Herrin is lucky indeed, for Headlong is something of a dream, as far as artistic director gigs go: he has the power and freedom to programme what he likes, without having “to worry about toilets or roofs … All my friends who are artistic directors of buildings are frustrated that there isn’t enough artistic time.”
But when it comes to personnel, Headlong did recently make an important commitment: to commission 50/50 plays by women and men. As one of the first companies to take such a position, the decision was big news in the theatre world – and making it “official” was the best way to do their bit for gender equality. “It’s something you can control. It gets more complicated, for me, when it gets to quotas of actors: that’s predictive of the artistic input. But the thing we can control is who we pay to write plays. And if we don’t start making statements, we can’t be held to account.”
Herrin is busy beyond Headlong too – he’s directing the new David Hare play, The Moderate Soprano about the creation of Glyndebourne Opera, and then will be rebooting Michael Frayn’s farce Noises Off on Broadway. And, thrillingly, long-terms plans may include a return to the Tudor court … Hilary Mantel is writing the third Wolf Hall novel, and Herrin hopes it’ll be ripe for the theatrical treatment. “That’s my ambition, to do a trilogy.”
How was the experience of adapting such weighty books, whose doorstopping size is matched by the huge public affection they’re held in. “It was quite frightening. And everything had to be done really quickly, because we were aware the TV thing was coming … we escalated the process in quite an adrenaline fuelled way. [And] it’s very rare to suddenly find yourself doing work of national significance. The day after the reviews in Stratford, there were photos all over the front pages … it really brings home how the court of Henry VIII is one of our national stories.”
He’s diplomatically reticent on the subject of the BBC version. “The mediums of theatre and TV are so different, we had to attack the stories in a completely different way. What they were doing was very still, lots of close-ups, and we had to throw energy and élan at it. So it was odd to see it – I felt it was my material they were doing wrongly, somehow!”
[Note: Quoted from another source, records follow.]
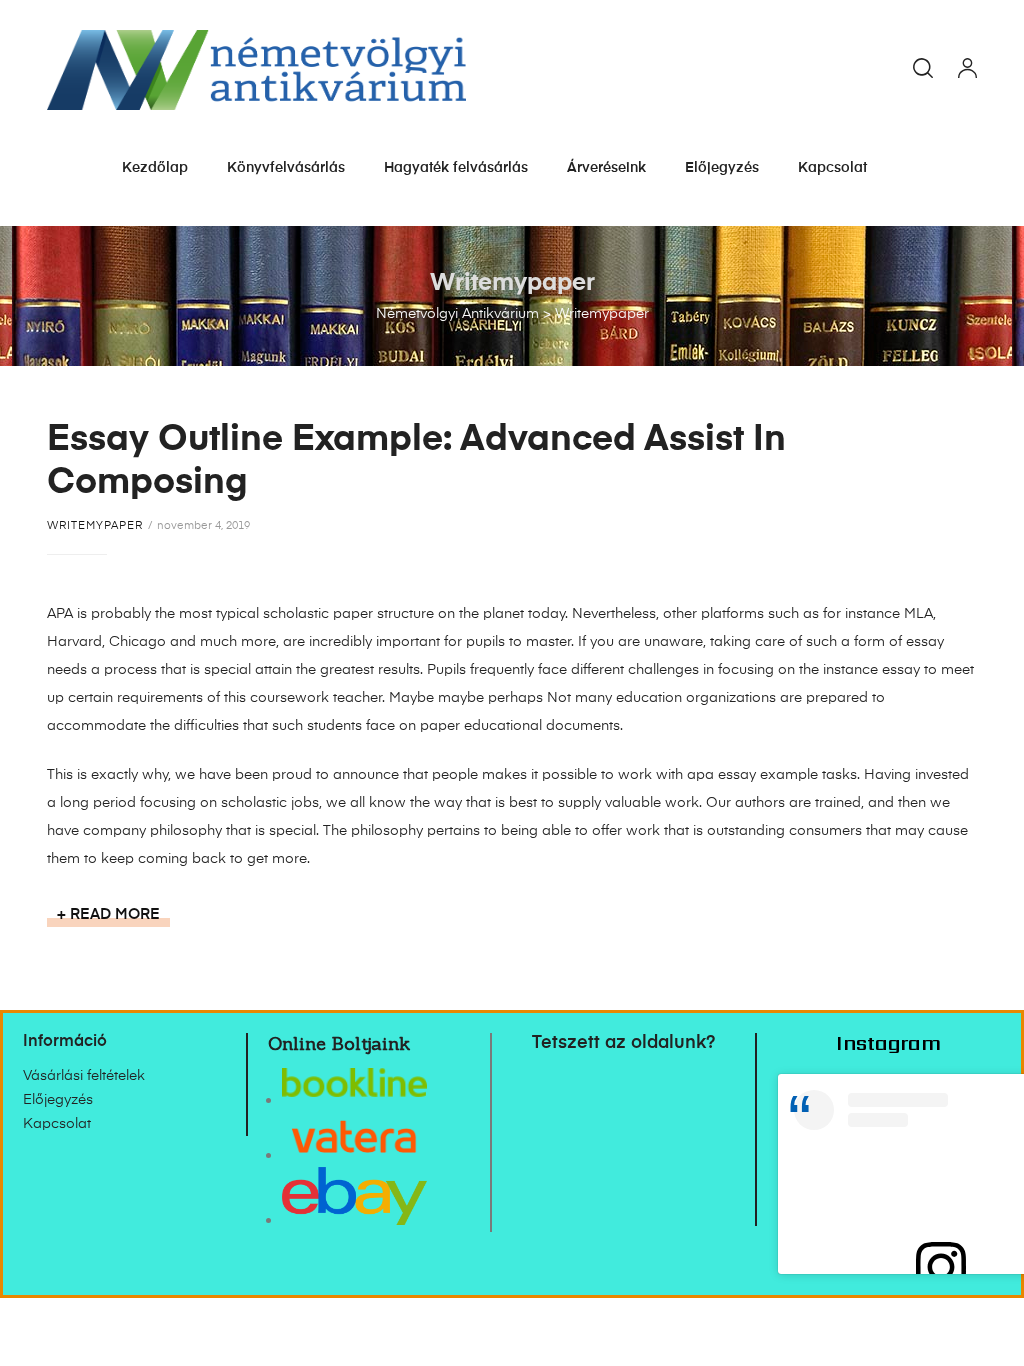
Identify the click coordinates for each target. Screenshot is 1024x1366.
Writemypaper (95, 525)
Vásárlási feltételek (84, 1076)
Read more (120, 913)
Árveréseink (606, 168)
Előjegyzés (722, 168)
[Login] (967, 70)
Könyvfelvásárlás (286, 168)
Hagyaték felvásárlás (456, 168)
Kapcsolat (832, 168)
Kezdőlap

It sounds like Herrin has always been in possession of a singular mind. He recounts how it was an inspiring, and inspired, drama teacher who got him into directing: “He noticed that I was annoyed because I hadn’t been given a main part, and said, it’s not that you want the main part, you just want to be involved all the time. So you should be a director. Go and find a play, you can direct it next term.”
And what did the teenage Herrin choose? Woyzeck, Georg Buchner’s famously incomplete German tragedy – which he staged with “someone playing a violin with a guitar effects pedal and a sad little drowning scene”. He laughs fondly at his own gumption: “It was the hardest play I could find.”